I had planned for the next Rake tutorial to go into using prepackaged task libraries, but Mark’s question highlights an interesting problem (and resolution) with rules. I posted an answer to Mark on the list, but why waste a perfectly good explaination when I can recycle it here.

The Problem

Mark has two separate source directories (he calls them src_a and src_b, but I suspect they are more creatively named in real life. Both directories contain .c files. However, the kicker is that all the object files are to be placed in a single directory (named obj) no matter which source directory contained the original C code.

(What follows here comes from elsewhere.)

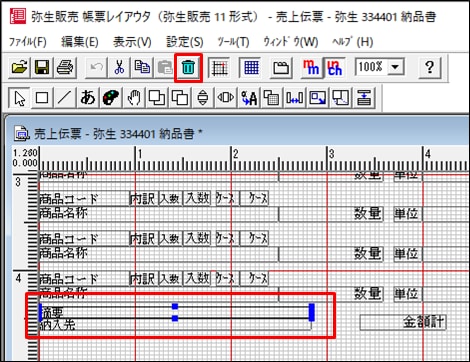Select the text tool labeled あ
This screenshot has height=362, width=470.
pos(88,98)
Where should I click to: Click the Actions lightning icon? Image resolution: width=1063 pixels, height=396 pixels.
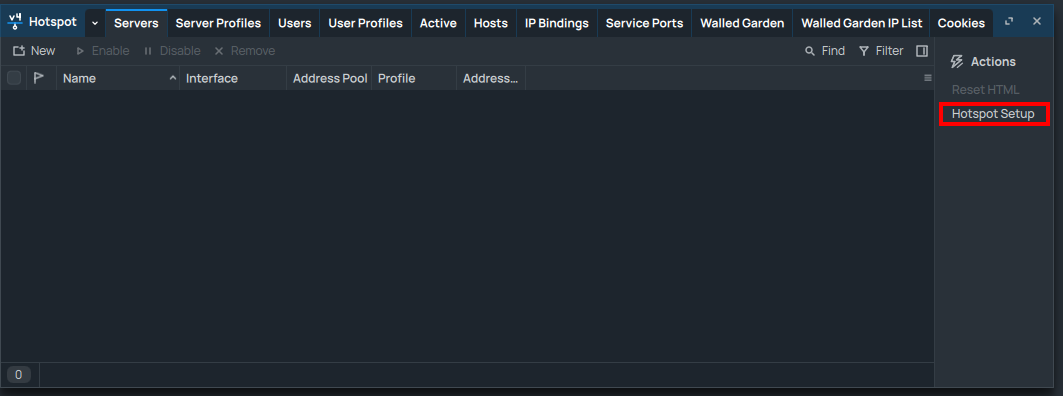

The rule we introduced in the last tutorial isn’t powerful enough to move the .o file into the obj directory. We need to tweek it just a bit.

The .o File Rule

Here is the rule in question.

rule '.o' => '.c' do |t|
  sh "cc -c -o #{t.name} #{t.source}" 
end

To recap, the rule specifies how to create a .o file from a similarly named .c file. But as noted above, the .c are in a different location. We can fix this by giving the rule a general purpose function that transforms the object file name into the correct source file name.

Finding the Source File.

But how do we find the source file? Assuming we have a constant named SRC that contains a list of all our source files, this simple find command will do the trick (assume objfile is the name of the object file):

SRC.find { |s| File.basename(s, '.c') == File.basename(objfile, '.o') }

Wrapping this in a method (named find_source) gives us a nice way to find the source file.

Tweeking the Rule

We can now write the rule like this…

rule '.o' => lambda { |objfile| find_source(objfile) } do |t|
  sh "cc -c -o #{t.name} #{t.source}" 
end

The Whole Rakefile

Just a couple notes about the Rakefile

  1. Note that we invoke the OBJDIR task directly in the rule. Because it is a rule, there is no opportunity to list OBJDIR as an explicit dependency. By invoking it directly inside the rule, we will build that directory if it is needed (but only if it is needed).
  2. If searching the SRC list has performance problems (because SRC is very long), then an alternative is to create a mapping of object names to source names at the top of the file. Then finding the source name is a simple hash lookup.

Rakefile

require 'rake/clean'

PROG = "foo" 
LIBNAME = PROG
LIBFILE = "lib#{LIBNAME}.a" 

SRC = FileList['**/*.c']

OBJDIR = 'obj'
OBJ = SRC.collect { |fn| File.join(OBJDIR, File.basename(fn).ext('o')) }

CLEAN.include(OBJ, OBJDIR, LIBFILE)
CLOBBER.include(PROG)

task :default => [:build, :run]

task :build => [PROG]

task :run => [PROG] do
  sh "./#{PROG}" 
end

file PROG => [LIBFILE] do
  sh "cc -o #{PROG} -L . -l#{LIBNAME}" 
end

file LIBFILE => OBJ do
  sh "ar cr #{LIBFILE} #{OBJ}" 
  sh "ranlib #{LIBFILE}" 
end

directory OBJDIR

rule '.o' => lambda{ |objfile| find_source(objfile) } do |t|
  Task[OBJDIR].invoke
  sh "cc -c -o #{t.name} #{t.source}" 
end

def find_source(objfile)
  base = File.basename(objfile, '.o')
  SRC.find { |s| File.basename(s, '.c') == base }
end

Alternatives

On possible alternative is to replace the rule with a loop that explicitly creates tasks to compile each .c file. It might look something like this:

SRC.each do |srcfile|
  objfile = File.join(OBJDIR, File.basename(srcfile).ext('o'))
  file objfile => [srcfile, OBJDIR] do
    sh "cc -c -o #{objfile} #{srcfile}" 
  end
end

What I like about this solution is the ability to put the OBJDIR dependency directly in the task definition.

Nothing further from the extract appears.